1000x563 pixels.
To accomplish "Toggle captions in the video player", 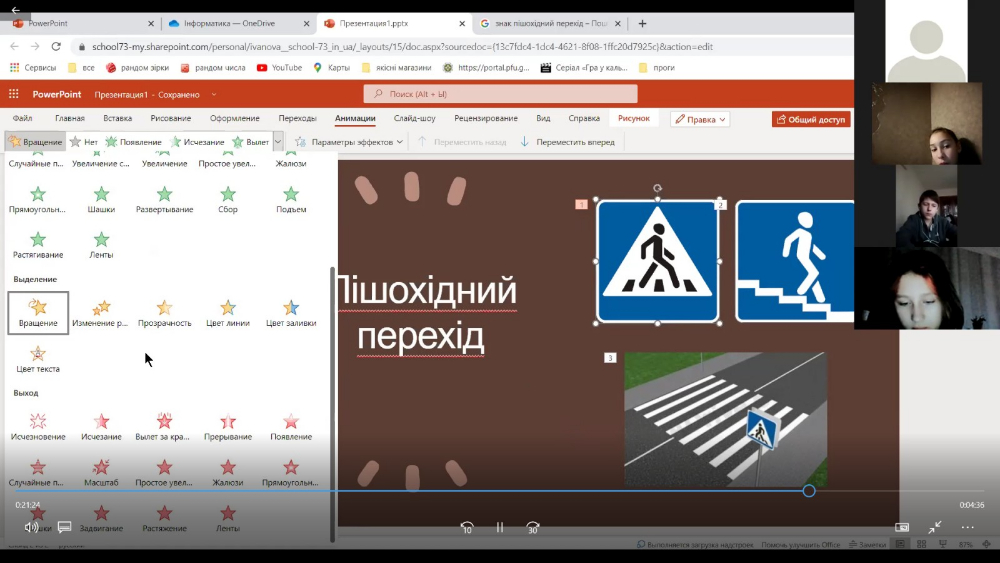I will [64, 527].
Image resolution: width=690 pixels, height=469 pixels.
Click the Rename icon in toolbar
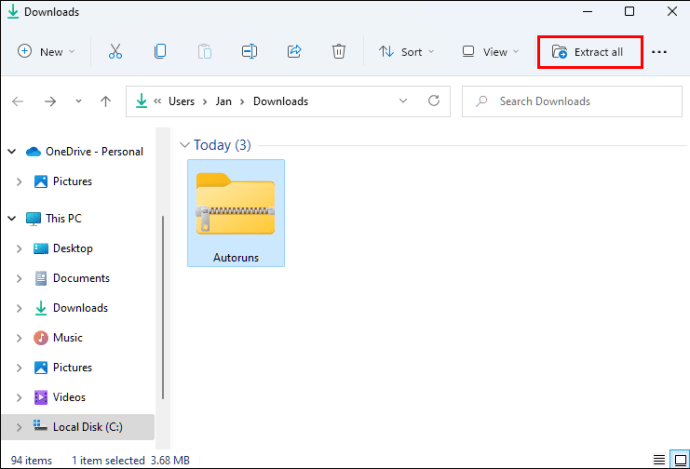250,52
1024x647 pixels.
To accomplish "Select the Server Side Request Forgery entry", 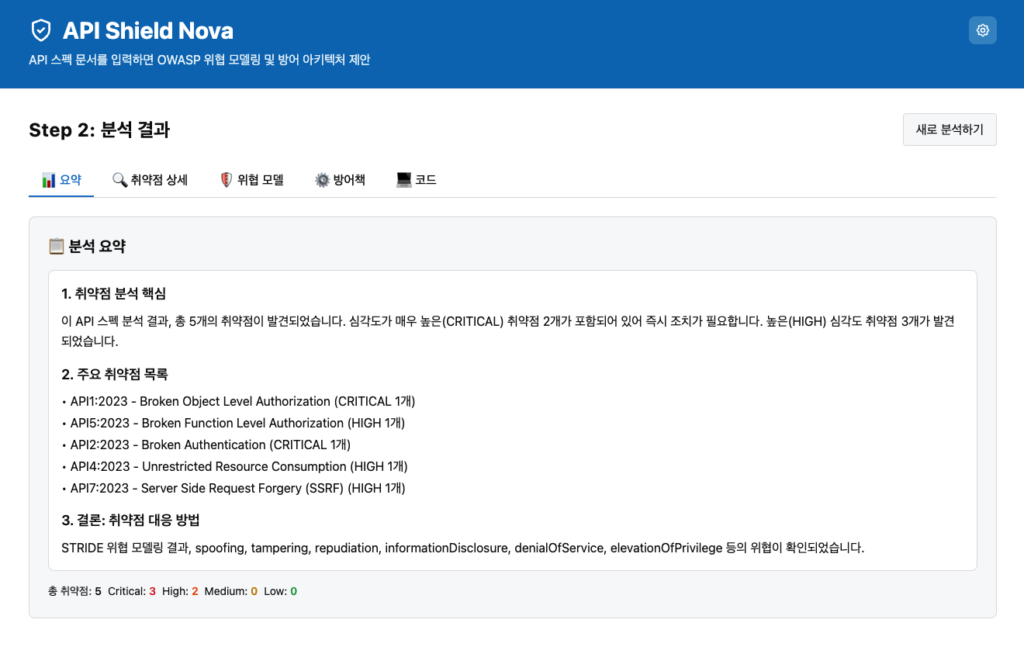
···
#### [What you need to do]
Reproduce verbatim the lines of the records from the line containing "Image resolution: width=690" through the final line of the records, both included, and omit the pictures.

#### [Exercise result]
Image resolution: width=690 pixels, height=469 pixels.
Click the Rename icon in toolbar
250,52
1024x647 pixels.
To accomplish "Select the Server Side Request Forgery entry", 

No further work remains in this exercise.